Objective 1 – Return the stretch of the bug report below from "Description" through "via apt-get upgrade.", copied word for word.

Source extract –
»»

Opened 13 years ago

Last modified 12 years ago

#28 assigned defect

5.5.0 seems to cause freeze on R300 servers running lenny

Reported by: guillaume Owned by: bas
Priority: critical Milestone:
Version: 5.5.0 Keywords:
Cc: xani666@…, kae@…

Description

Hello,

I had some Dell R300 servers with the 5.4 package running ok for a few months, I upgraded servers to lenny, then 2 days after I installed the new 5.5 package via apt-get upgrade.

On 1950 upgrade is ok but on all r300 upgrade have freezed the server (no more ping, no serial console via ipmi). After manual reboot server freeze again if I try to restart omsa.

I tried to downgrade & reinstall 5.4.0 (apt-get --purge dellomsa ; apt-get install dellomsa ) but server freezes again when I restart omsa, perhaps the uninstall script left some files or change the 5.4 base configuration ?

««

Objective 2 – In the entries below, retype the stretch from the line containing "so click(x=250, y=127)." through the end of the entries, without changing anything.

Provided material –
»»

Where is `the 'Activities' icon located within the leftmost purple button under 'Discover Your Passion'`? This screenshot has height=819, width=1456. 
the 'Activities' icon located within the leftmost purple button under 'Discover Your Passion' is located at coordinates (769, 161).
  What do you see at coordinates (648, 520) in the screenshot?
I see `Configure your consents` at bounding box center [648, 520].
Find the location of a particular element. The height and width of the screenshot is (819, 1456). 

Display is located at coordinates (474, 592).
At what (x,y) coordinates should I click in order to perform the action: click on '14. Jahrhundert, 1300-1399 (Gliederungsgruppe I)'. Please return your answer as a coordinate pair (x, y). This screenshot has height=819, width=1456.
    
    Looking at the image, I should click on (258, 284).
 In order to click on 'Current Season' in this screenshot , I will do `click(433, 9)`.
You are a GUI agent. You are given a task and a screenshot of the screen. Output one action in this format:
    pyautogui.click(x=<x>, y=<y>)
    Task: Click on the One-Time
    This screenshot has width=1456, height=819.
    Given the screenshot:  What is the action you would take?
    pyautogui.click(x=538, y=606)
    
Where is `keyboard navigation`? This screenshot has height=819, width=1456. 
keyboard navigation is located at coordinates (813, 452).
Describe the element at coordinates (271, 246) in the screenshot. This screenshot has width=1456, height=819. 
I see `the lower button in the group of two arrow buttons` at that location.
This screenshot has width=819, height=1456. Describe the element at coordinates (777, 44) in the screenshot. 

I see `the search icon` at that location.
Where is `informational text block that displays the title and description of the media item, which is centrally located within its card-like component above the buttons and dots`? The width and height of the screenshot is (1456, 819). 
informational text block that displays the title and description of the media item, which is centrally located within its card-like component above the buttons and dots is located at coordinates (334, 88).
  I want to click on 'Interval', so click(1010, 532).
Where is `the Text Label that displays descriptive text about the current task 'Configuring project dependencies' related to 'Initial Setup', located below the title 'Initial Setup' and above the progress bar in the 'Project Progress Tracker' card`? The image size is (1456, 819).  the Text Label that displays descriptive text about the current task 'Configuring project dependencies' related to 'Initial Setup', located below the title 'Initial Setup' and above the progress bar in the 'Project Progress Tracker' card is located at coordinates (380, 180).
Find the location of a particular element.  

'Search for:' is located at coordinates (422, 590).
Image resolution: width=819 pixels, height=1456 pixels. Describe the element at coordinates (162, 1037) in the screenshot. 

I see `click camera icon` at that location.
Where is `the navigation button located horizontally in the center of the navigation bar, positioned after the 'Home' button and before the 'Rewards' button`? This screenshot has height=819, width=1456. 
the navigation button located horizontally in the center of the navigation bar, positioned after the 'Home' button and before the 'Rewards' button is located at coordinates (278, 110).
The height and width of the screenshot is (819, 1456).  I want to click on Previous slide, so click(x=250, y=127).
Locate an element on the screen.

««

Full solution 1 –
Description

Hello,

I had some Dell R300 servers with the 5.4 package running ok for a few months, I upgraded servers to lenny, then 2 days after I installed the new 5.5 package via apt-get upgrade.

Full solution 2 –
The height and width of the screenshot is (819, 1456).  I want to click on Previous slide, so click(x=250, y=127).
Locate an element on the screen.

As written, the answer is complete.